Littleton, a redshirt sophomore guard who came to the Gamecocks from Texas, will sit out this year and have two more seasons of eligibility remaining under NCAA rules.
In announcing the news, Staley confirmed that USC had already appealed the decision and been denied. She declined to comment much more about the decision itself, but added that Littleton is also dealing with an injury that will prevent her from practicing, which all transfers are allowed to do under NCAA rules.
“She does have a chronic ankle injury that will need a small procedure. She’ll be out for a period of time,” Staley said.
Littleton, a former McDonald’s All-American and five-star prospect in high school, is from La Jolla, California. In two seasons at Texas, she averaged 7.1 points, 3.6 rebounds and 1.3 assists per game, breaking out in a sophomore campaign in which she played 33 games and started 12.

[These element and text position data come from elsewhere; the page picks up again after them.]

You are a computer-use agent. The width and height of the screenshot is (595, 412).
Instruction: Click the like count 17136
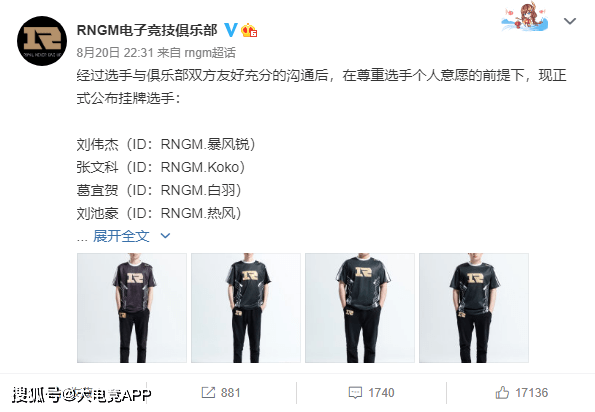[531, 393]
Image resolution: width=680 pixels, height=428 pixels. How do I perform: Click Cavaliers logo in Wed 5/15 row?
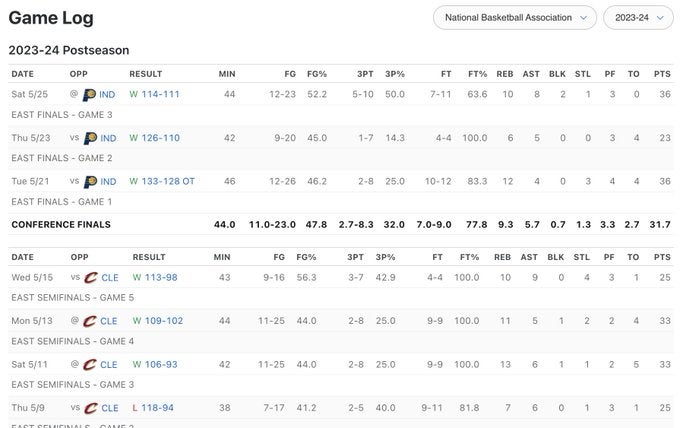click(x=90, y=277)
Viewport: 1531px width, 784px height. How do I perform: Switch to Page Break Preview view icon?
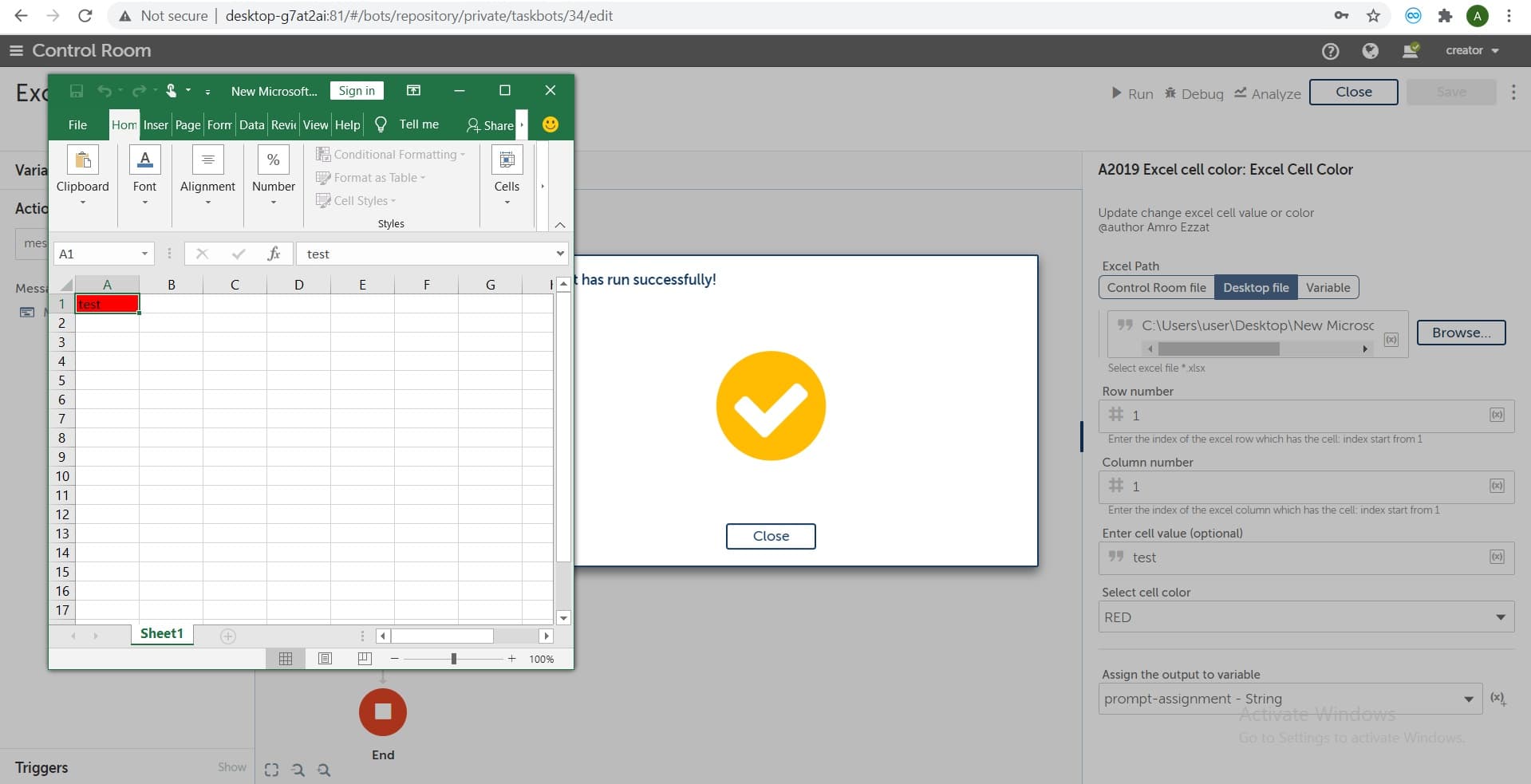point(365,659)

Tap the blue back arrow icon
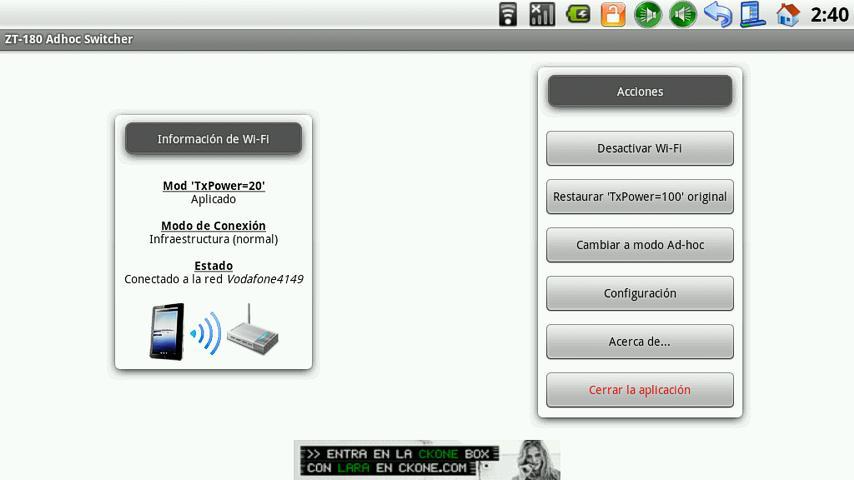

Receiving news of the NCAA’s decision was a hard moment for both player and coach, Staley said.
“Probably as a young person would, very devastated,” Staley said of how Littleton handled the decision. “I handled it that way, because when we’re asking the NCAA to approve someone for a waiver, we tell the truth. I think sometimes you have to fudge the truth a little bit in order for you to get those things approved. But I’m devastated for her. She’s got a past that if she shares with any of you guys, and she may, I thought it was enough to allow her to play.
“To take a big piece of her life, as far as basketball, away from her, and that’s what she’s here to do, I think it wasn’t a wise decision on their part, but she’s injured too. So we got that information after we found out the extent of her injury.”
Speaking at USC’s newcomers media day this summer, Littleton said she was adjusting well to her new team, adding that she “didn’t think it was going to be this easy transitioning to a whole new team. They don’t even think of me as a transfer.”
Littleton also said she could provide extra leadership for a Gamecock freshman class full of highly touted players like she was coming out of high school.
“What I’ve learned is that you have to slow it down. I feel like when freshmen come in, they think that it’s like high school, that everything is so fast, and so my experience practicing with them is noticing that they don’t really understand that college is more of time management and possessions,” Littleton said. “And so getting them to understand that they can still play their game within time management and possessions is crucial, and that’s something that took me two years to learn. And so if I can like bring that on them earlier, the better.”
Without her services on the court this year, the Gamecocks will have 11 players available, 10 on scholarship. Of those 11, only three will have more than one year of collegiate experience.
This is the second time in three years South Carolina has been denied by a waiver by the NCAA — guard Te’a Cooper was denied one in the 2017-18 season before playing last season and then transferring again this offseason.
South Carolina women’s basketball plays its lone exhibition of the season this Friday against North Georgia, then opens regular season play next Tuesday against Alabama State at Colonial Life Arena.